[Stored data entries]
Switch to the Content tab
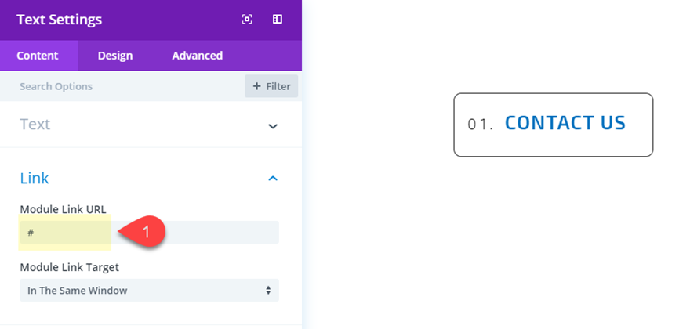690x329 pixels. 38,56
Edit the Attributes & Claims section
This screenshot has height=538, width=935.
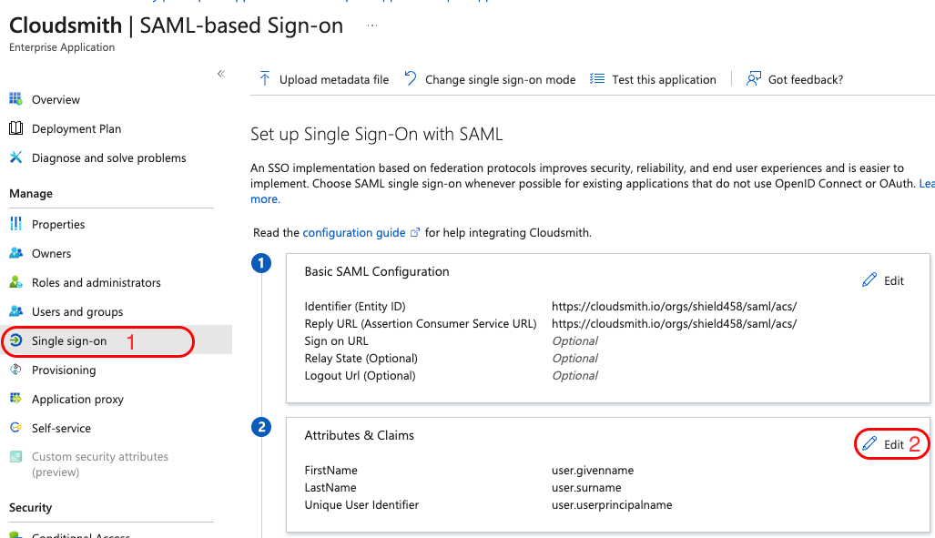(884, 444)
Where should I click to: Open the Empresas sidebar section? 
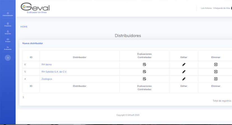coord(8,25)
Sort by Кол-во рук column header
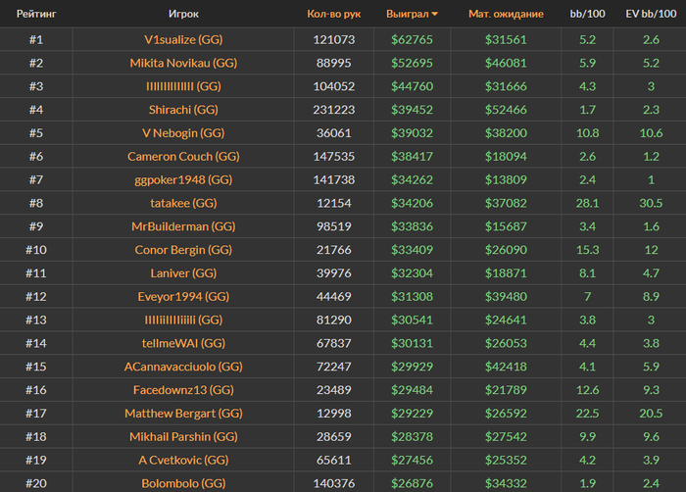 click(334, 14)
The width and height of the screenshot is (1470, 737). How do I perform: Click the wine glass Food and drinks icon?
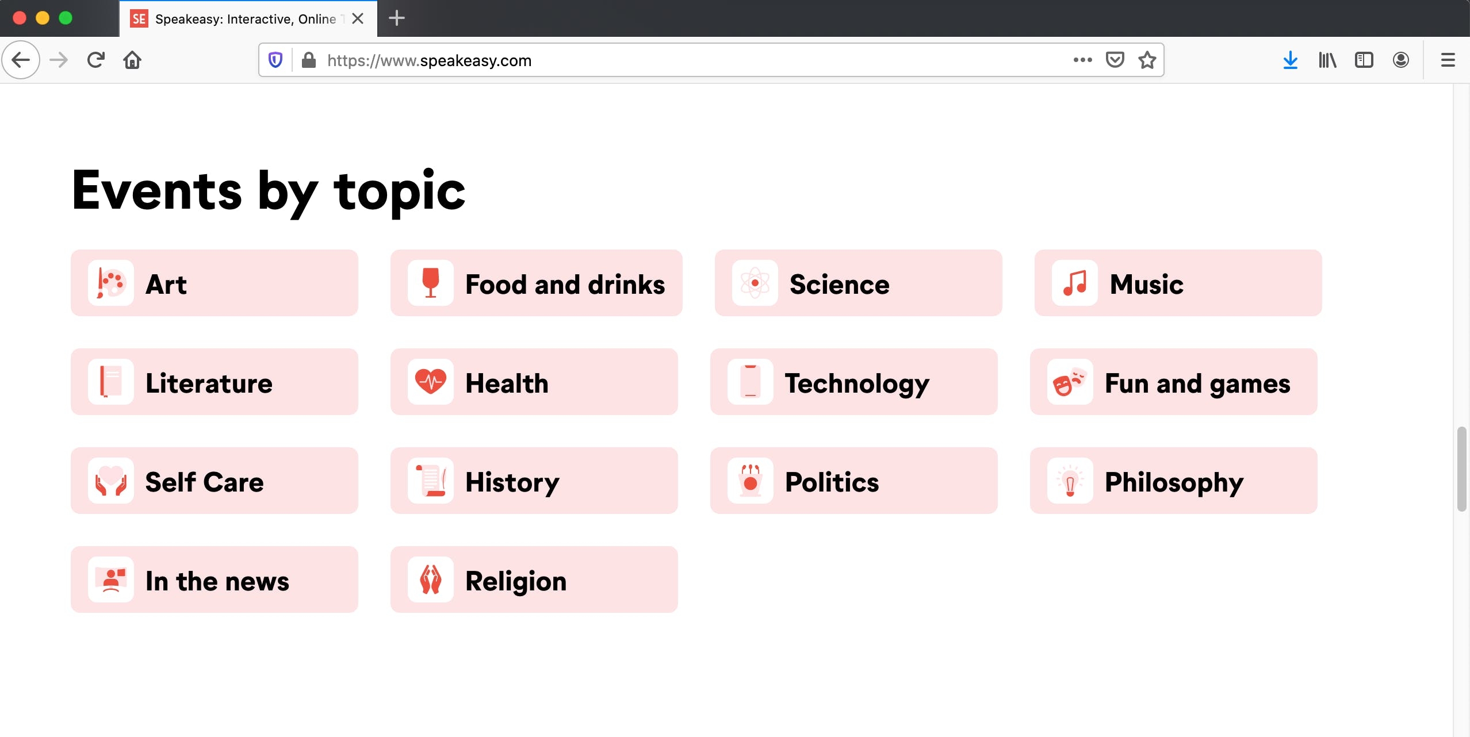tap(431, 283)
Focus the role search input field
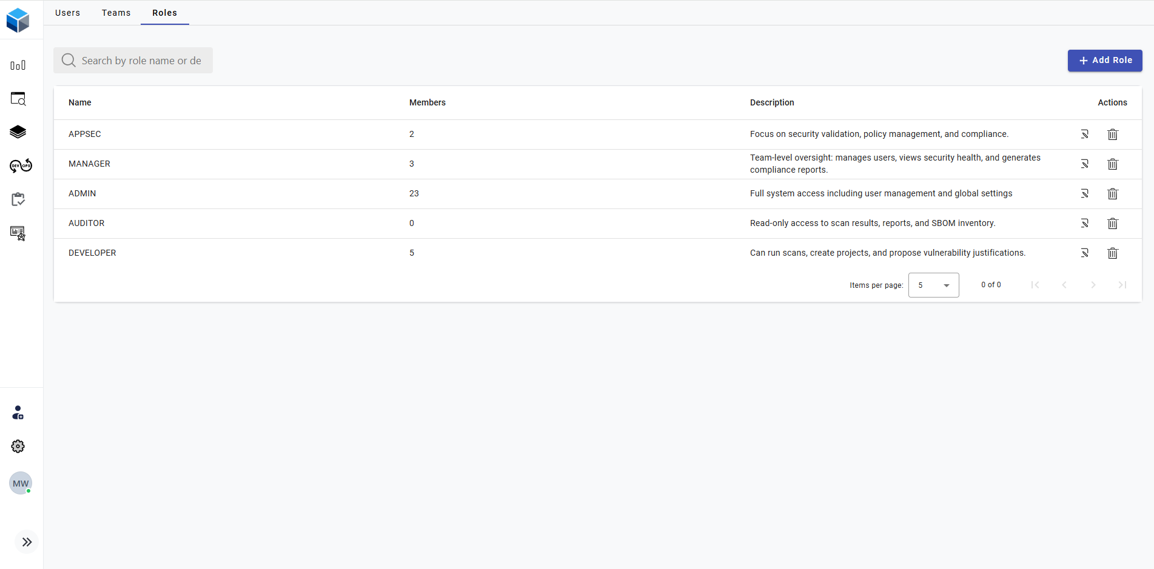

- _What the exercise asks_: Produce an exact copy of each line of data, skipping embedded images.

- _Written solution_:
Switch to the Content tab
690x329 pixels. 38,56
Edit the Attributes & Claims section
This screenshot has height=538, width=935.
(884, 444)
Where should I click to: Open the Empresas sidebar section? 
coord(8,25)
Sort by Кол-во рук column header
 click(334, 14)
The width and height of the screenshot is (1470, 737). How do I perform: Click the wine glass Food and drinks icon?
tap(431, 283)
Focus the role search input field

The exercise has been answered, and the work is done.